Exercise 1 -
The essay about Katrina's illness describes a time when she could manage one big activity per day. List the activities she could choose among.
Exercise 2 -
Condense the paragraph beginning "Three years ago, she could do one big activity per day" from the essay about Katrina's illness into a short bulleted list that keeps its main facts.
Exercise 3 -
Pick up the essay about Katrina's illness after its last sentence and write the next paragraph.

*** Source document Section Begins ***

1999, my daughter Katrina was finishing her second year at Harvard and looking forward to volunteering her summer in an orphanage in Nicaragua. She looked ahead to an active fall, an internship in Sweden for the US State Dept., and more world travel. Since then her friends have graduated from college, some are getting married and many are living in various parts of the world. But not my daughter.
Katrina came back from her missions trip sick and has been sick ever since. In the last years we have been to many doctors, paid a lot of co-pays and spent a tremendous amount of time waiting. She has been through scary procedures, painful tests and examinations of all kinds. We have met doctors who are thoughtful and those who are rude. We have met people who have gone out of their way to help and those who have gone out of their way to hurt. We know a lot of things she doesn’t have and a lot of doctors who don’t talk to each other. Essentially the doctors know there is something wrong with her but they don’t have any idea of exactly what is wrong or how to fix it.
Katrina can be sitting in a chair and her heart rate will suddenly jump from 85 to 145 for no reason. Things are better with the medications she’s on but her heart can still race unexpectedly, her balance is off, her vision is blurred, her hands hurt, her muscles spasm, and her glands and organs feel swollen. Her head is hot and her hands are cold. And every few weeks (months or days) her body will ache, she won’t want anything to eat, and she will be extremely sensitive to light and sound.
Three years ago, she could do one big activity per day. She could choose between taking a shower, going out to dinner or going for a walk around our cul de sac. At present, she can’t even do one big activity. Next, she could use a walker on a very good day. Now she uses an electric wheelchair to get from her bed to the bathroom to the hospital bed in the living room.
She has a first rate mind and lots of ideas but her hands hurt when she types, her face hurts if she dictates or talks, and her eyes don’t focus long enough to read for any great length of time. She battles boredom in her head but it’s a constant challenge. In her present condition she can’t return to school, get a job or live by herself.
There are two conclusions I’ve drawn from Katrina’s experience. One is don’t delay adventure. I suppose it wouldn’t be surprising to say based on my experience that you shouldn’t encourage your kids or yourself to try new things. Stay home and be safe. But I’ve come to the opposite conclusion. Life is a fragile and limited endeavor; take every challenge you meet because you never know when it will be your last.
The other conclusion is that bad things happen independent of us. I am absolutely convinced that God doesn’t send us bad things (that’s not His personality) but He does help us turn the bad we encounter into good. As Romans 12 says “take the offense: overpower evil with good.”

*** Source document Section Ends ***
*** Information Section Begins ***

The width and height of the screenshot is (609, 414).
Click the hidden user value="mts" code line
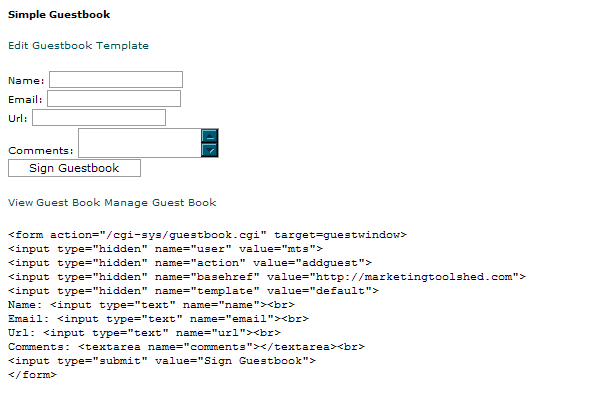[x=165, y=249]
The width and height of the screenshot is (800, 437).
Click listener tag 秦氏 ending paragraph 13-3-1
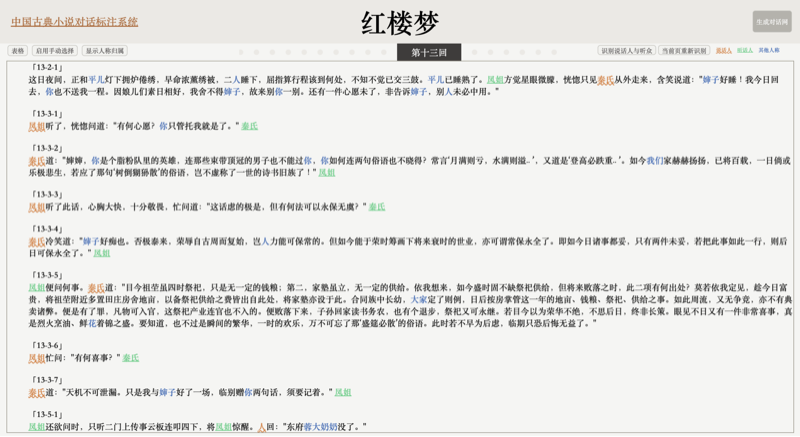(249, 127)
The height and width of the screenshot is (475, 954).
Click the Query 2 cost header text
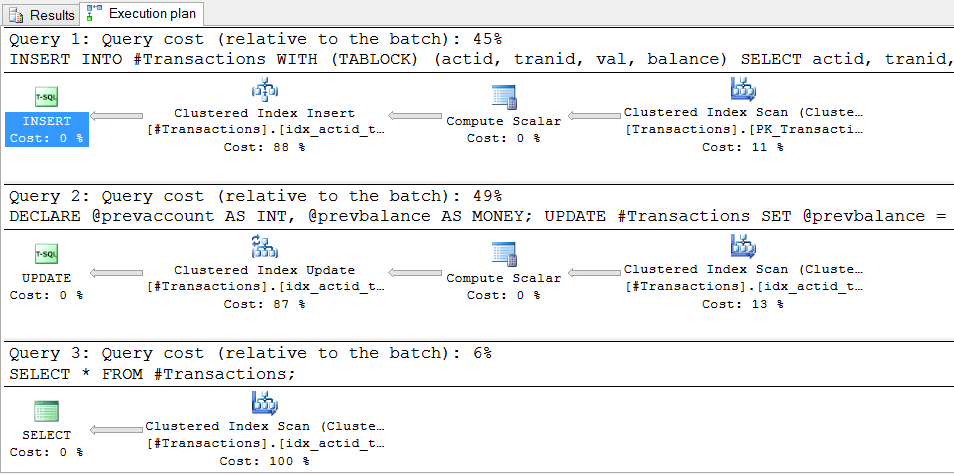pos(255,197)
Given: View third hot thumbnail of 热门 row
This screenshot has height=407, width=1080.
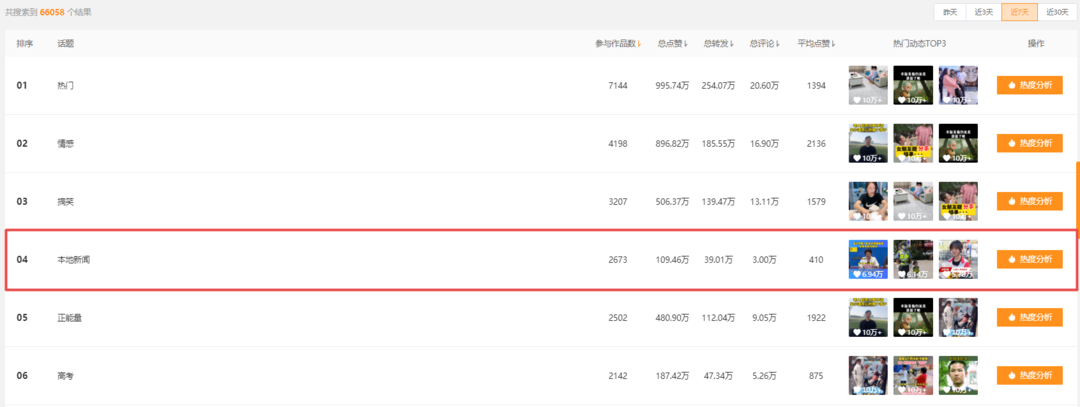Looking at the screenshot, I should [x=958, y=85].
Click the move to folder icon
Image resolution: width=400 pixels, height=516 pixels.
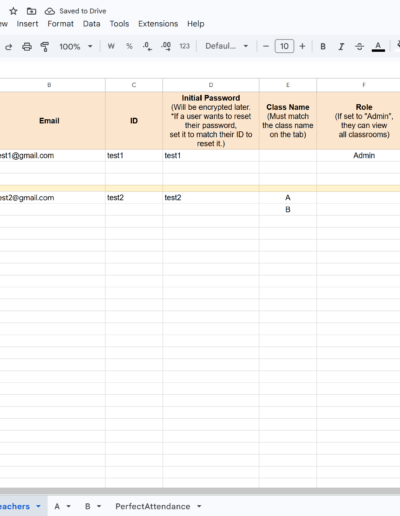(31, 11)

*** Information Section Ends ***

Result 1 -
- Taking a shower
- Going out to dinner
- Going for a walk around the cul de sac

Result 2 -
- Three years ago, Katrina could do one big activity a day: a shower, dinner out, or a walk around the cul de sac.
- Now she can't manage even one big activity.
- She later could use a walker on a very good day.
- She now uses an electric wheelchair to move between her bed, the bathroom and the hospital bed in the living room.

Result 3 -
So I recorded a CD to overpower evil with good. I went back to my love of singing (I had a voice scholarship to Eastman when I was young and foolish). Now that I’m old and foolish it was fun to do some more singing. I called the “Katrina’s Christmas Wish” because it is Katrina’s wish that people know that God is good, loves us, and is proud of us. And there is no better expression of God’s love than Christmas. It should remind us that even when really bad things happen and your entire life is redirected, God is good. With charts by Emmy-winning Richard Putnam and great licks from guitar stylist David Johnson, I sing some of my own songs and some classic carols. We recorded it in North Carolina to give you a “country” tour of Christmas.
More recently I’ve added another CD: “Professor Tangen’s Great Gospel Tour.” It’s a brief history of American gospel music. We follow the preachers, peddlers and singing groups as they travel across America. At each stop they run into new music styles. Gospel music in the US began with spirituals and “field holler” songs but soon encountered blues, jazz, and more modern styles. I sing some of my own songs and added some twists to old favorites. The album features jazz pianist Mark Davidson’s arrangements.
Katrina suffers from a disease of unknown origin. It impacts nearly every part of the autonomic nervous system. The disease currently goes by the name Chronic Fatigue
Immune Dysfunction Syndrome (CFIDS). This is an unfortunate name because it often trivializes the situation. Fatigue makes it sound like that feeling you have after jogging around the block and the muscles feel tired. CFIDS is more like taking chemo or having the flu all the time. It should be called the Overwhelming Exhaustion Disease Which Makes Your Whole Body Shut Down.